Šarić was the only one absent from Curry’s mini-camp with teammates in Los Angeles because of national team duties with Croatia at the FIBA Olympic Pre-Qualifying Tournament. His performances in those games served as a brief but tantalizing preview of what he could be as a key role-player for the Warriors.
In five games, Šarić averaged 15.8 points, 6.4 rebounds, and 5.6 assists on a 66/44/73 shooting split (2P/3P/FT). He scored at an efficient rate: 67.4% True Shooting.
The eye-catching metric from his shooting split is obviously his three-point shooting. At a fairly decent volume of 4.6 attempts per game, Šarić drilled 43.5% of his threes.
A fair number of those came courtesy of popping out toward the perimeter after setting a ball screen — which, coincidentally, is the initial action in “Angle Pop.” Suffice to say, if Šarić is tasked with being the “Delay” big up top involved in a two-man dance with either Curry or Thompson, his preference for popping over rolling may get him similar looks to these:
It’s also a massive boon for Šarić to have Chris Paul as a teammate again. Both of them have institutional knowledge in terms of working together as a pick-and-roll tandem. Kerr not only has the option to switch to a more spread pick-and-roll based offense in units involving Paul and Šarić — he can also make good use of the duo’s talents to widen the number of options in “Angle Pop.”
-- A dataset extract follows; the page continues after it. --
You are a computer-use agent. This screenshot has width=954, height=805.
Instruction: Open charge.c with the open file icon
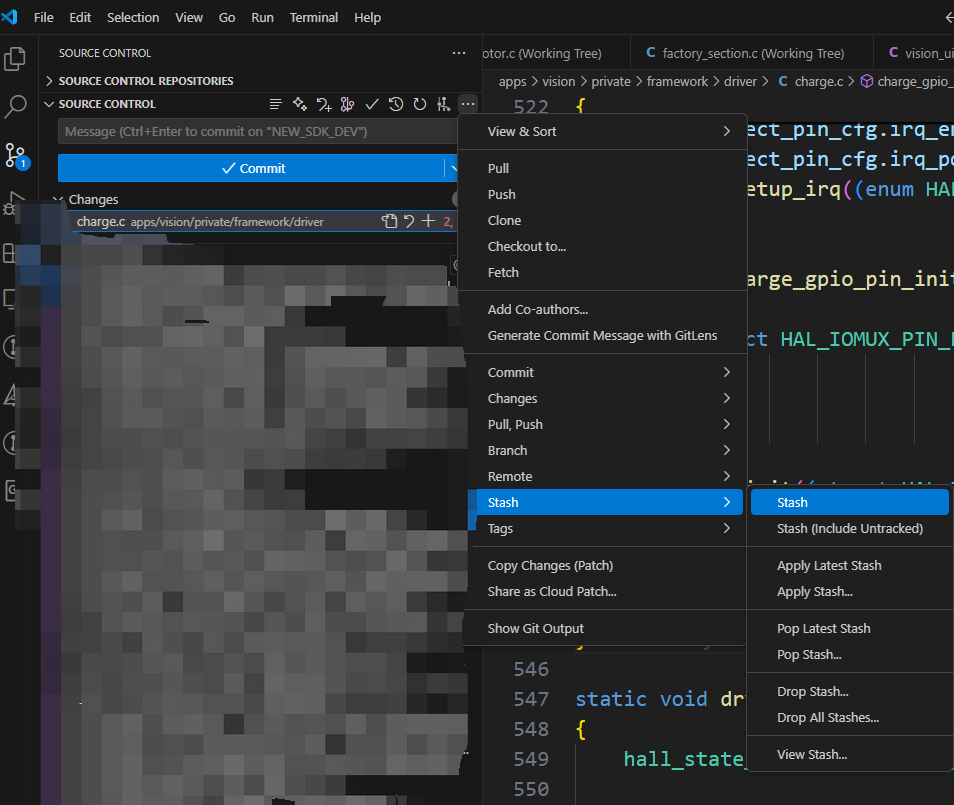tap(389, 220)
If defenses are keen on taking away Šarić’s options in “Angle Pop", the last resort is putting the ball on the floor and attacking the rim against a big man unaccustomed to shuffling his feet out on the perimeter (except against some of the best perimeter big-man defenders in the league, but those are the exception). It won’t be Šarić’s primary role on offense, but it’s a plan C worth breaking the glass for in case of emergency.
For a team that ranked third in handoff possessions per game (8.0), handoff frequency (7.0% of team possessions), second in handoff points per game (8.1), and eighth in handoff efficiency (1.012 PPP), Šarić will be a natural fit within the Warriors’ hub-focused half-court offense. The passing and decision-making chops — always in control and never rushed, while also decisive and firm with his deliveries — will garner him trust as the initiator in “Angle Pop” and other actions such as “Open” (another term for 5-out “Delay” action).
Šarić provides more of a versatile option for Kerr — not only in terms of the sets he runs but also when it comes to lineup versatility beyond the starting crew. “Angle Pop” is just the tip of the iceberg when it comes to Šarić being able to open brand new offensive avenues; being paired with the likes of Curry, Paul, Klay Thompson, Andrew Wiggins, Gary Payton II, Moses Moody, and Jonathan Kuminga gives Kerr plenty more pieces to play with, more configurations to throw out, and more options to resort to.